于谦听着,忽然站起身,往火塘里添了根粗柴:“传令下去,各城门守军换岗时,都带把土——德胜门的带城根土,安定门的带护城河泥,咱也学学沈先生,把这土当成宝贝揣着。瓦剌人能抢粮,还能抢走咱脚下的土不成?”
话音刚落,洞外传来一阵轻叩声,是墨玉回来了。它嘴里叼着个小布包,放下一看,是几张烙饼,还热乎着,饼上撒的芝麻香混着火塘的暖意飘满了洞。书铺老板笑着解释:“定是胡同里李婶烙的,她总说‘兵爷们吃硬的扛饿’。”
沈砚明拿起一张烙饼,掰了半块递给于谦,两人就着塘火吃起来。饼皮酥脆,芝麻的香在齿间散开,竟比任何珍馐都让人踏实。洞外的雪不知何时停了,晨光从洞口的缝隙钻进来,照在每个人带笑的脸上,也照在那包焦谷子上——仿佛已经能看见,来年春天,德胜门的城根下,真的冒出了青青的芽。
赵勇忽然想起什么,一拍大腿:“对了!我昨儿在排水沟摸了把泥,黏性大得很,正好能糊箭头!咱给瓦剌人来个‘土制箭头’,让他们尝尝咱这泥巴的厉害!”
众人哄笑起来,火塘的光跳得更欢了。沈砚明望着洞口的晨光,心里忽然透亮:原来真正的防线,从不是高高的城墙,而是这些藏在烟火里的牵绊——是李婶的烙饼,是张奶奶的萝卜,是书铺老板的热酒,是墨玉叼来的布包,是每个人心里那点“咱的地咱得守着”的执拗。这些东西,瓦剌人抢不走,也烧不掉,只会像火塘里的柴,越烧越旺,直到把所有寒意都驱散干净。

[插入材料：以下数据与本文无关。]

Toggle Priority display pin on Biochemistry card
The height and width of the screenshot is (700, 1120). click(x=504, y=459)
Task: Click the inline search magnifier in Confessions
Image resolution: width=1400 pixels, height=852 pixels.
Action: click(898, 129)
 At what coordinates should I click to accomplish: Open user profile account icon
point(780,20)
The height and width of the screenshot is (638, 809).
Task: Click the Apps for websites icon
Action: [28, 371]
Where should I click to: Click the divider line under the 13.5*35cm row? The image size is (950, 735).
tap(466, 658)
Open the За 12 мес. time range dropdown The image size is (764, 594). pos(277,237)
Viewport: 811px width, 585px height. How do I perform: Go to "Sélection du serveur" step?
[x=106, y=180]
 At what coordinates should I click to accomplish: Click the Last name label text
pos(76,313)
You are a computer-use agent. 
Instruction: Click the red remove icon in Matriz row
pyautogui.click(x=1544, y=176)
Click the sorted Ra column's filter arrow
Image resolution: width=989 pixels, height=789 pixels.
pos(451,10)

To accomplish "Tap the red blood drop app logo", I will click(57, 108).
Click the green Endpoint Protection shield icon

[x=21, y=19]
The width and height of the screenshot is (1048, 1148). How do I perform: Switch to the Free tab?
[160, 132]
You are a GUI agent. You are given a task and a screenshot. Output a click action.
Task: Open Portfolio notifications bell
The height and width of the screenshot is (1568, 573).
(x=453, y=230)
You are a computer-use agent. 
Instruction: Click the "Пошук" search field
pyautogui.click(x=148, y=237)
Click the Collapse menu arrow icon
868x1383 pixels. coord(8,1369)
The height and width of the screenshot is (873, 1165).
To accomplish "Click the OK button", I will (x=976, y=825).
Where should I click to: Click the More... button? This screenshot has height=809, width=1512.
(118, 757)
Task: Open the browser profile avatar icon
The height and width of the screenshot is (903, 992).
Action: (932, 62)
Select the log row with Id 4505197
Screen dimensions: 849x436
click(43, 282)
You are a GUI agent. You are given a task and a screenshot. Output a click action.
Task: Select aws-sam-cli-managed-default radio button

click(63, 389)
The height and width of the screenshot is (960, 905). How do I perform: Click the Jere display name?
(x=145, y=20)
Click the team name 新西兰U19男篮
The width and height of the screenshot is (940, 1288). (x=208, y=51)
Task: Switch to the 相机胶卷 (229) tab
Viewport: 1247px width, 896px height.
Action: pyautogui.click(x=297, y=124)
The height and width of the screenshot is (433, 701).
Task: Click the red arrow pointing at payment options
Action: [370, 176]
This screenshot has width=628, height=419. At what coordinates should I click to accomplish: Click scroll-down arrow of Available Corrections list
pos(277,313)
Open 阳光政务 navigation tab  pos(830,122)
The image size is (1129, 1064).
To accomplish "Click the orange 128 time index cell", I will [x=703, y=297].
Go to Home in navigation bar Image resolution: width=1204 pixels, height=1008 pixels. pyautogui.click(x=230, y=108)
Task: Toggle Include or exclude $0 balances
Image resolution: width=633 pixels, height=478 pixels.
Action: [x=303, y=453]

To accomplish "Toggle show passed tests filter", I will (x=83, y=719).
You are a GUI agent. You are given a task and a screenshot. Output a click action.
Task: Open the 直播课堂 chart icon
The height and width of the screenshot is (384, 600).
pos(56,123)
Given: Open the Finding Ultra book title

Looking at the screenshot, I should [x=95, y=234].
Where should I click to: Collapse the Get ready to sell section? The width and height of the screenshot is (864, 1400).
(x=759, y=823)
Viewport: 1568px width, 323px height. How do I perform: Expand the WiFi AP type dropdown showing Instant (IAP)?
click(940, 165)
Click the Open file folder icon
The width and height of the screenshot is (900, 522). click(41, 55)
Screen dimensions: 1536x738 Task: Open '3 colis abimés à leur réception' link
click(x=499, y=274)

火塘里的柴噼啪作响,将众人的影子投在洞壁上,忽大忽小,像一群跃动的勇士。赵勇真就找来了几块黏性泥,蹲在角落揉起来,边揉边念叨:“加点麻筋进去,晾干了比铁还硬!射出去准能穿透瓦剌人的皮甲!”
一个老兵凑过去看,摸着下巴点头:“这法子好!咱胡同里王大爷以前盖房,就用这泥掺碎麦秆,房梁扛了十年暴雨都没塌。”他说着,从怀里掏出个布包,打开是些晒干的麻筋,“刚从家里捎来的,正好用上!”
沈砚明看着他们忙活,忽然对书铺老板道:“您那本《九域志》借我翻翻?想看看德胜门的地势,开春种谷子得选个向阳的地儿。”
书铺老板眼睛一亮:“巧了!我昨晚翻到顺天府那页,特意折了角!德胜门内有片坡地,朝阳,土还肥,最适合种谷子。”他从行囊里摸出那本泛黄的《九域志》,递过去时,书页间掉出片干枯的槐树叶,“这是去年秋天捡的,德胜门的老槐树叶子,压在书里当书签,想着来年能当种子的记号。”
于谦拿着那片槐叶,在指尖捻了捻,忽然站起身:“沈先生,咱今儿换个送粮法如何?让墨玉领着,从胡同串巷走,咱兵卒扮成挑担的货郎,瓦剌人准认不出。”
“妙啊!”沈砚明眼睛亮了,“我认识个扎纸人的张师傅,他那纸衣糊得跟真的一样,借来几件披在身上,再挑着空筐,筐底藏粮,上面摆些针头线脑,保管没人怀疑!”
正说着,洞外又有轻响,这次是个挎着竹篮的小姑娘,约莫十岁光景,是书铺老板的孙女,叫阿芷。她踮着脚把篮子举过头顶:“爷爷,李婶又烙了饼,还煮了鸡蛋!”
竹篮里的饼冒着热气,鸡蛋在底层滚来滚去,阿芷指着鸡蛋小声说:“李婶说,蛋白硬,能当弹珠砸瓦剌人!”众人被逗得哈哈大笑,于谦却接过鸡蛋,认真地说:“这主意不错,煮硬些,真能当暗器使。”
书铺老板摸了摸阿芷的头,对众人道:“阿芷娘今早去城头送饭,说瓦剌人在城外骂阵呢,说咱不敢应战。”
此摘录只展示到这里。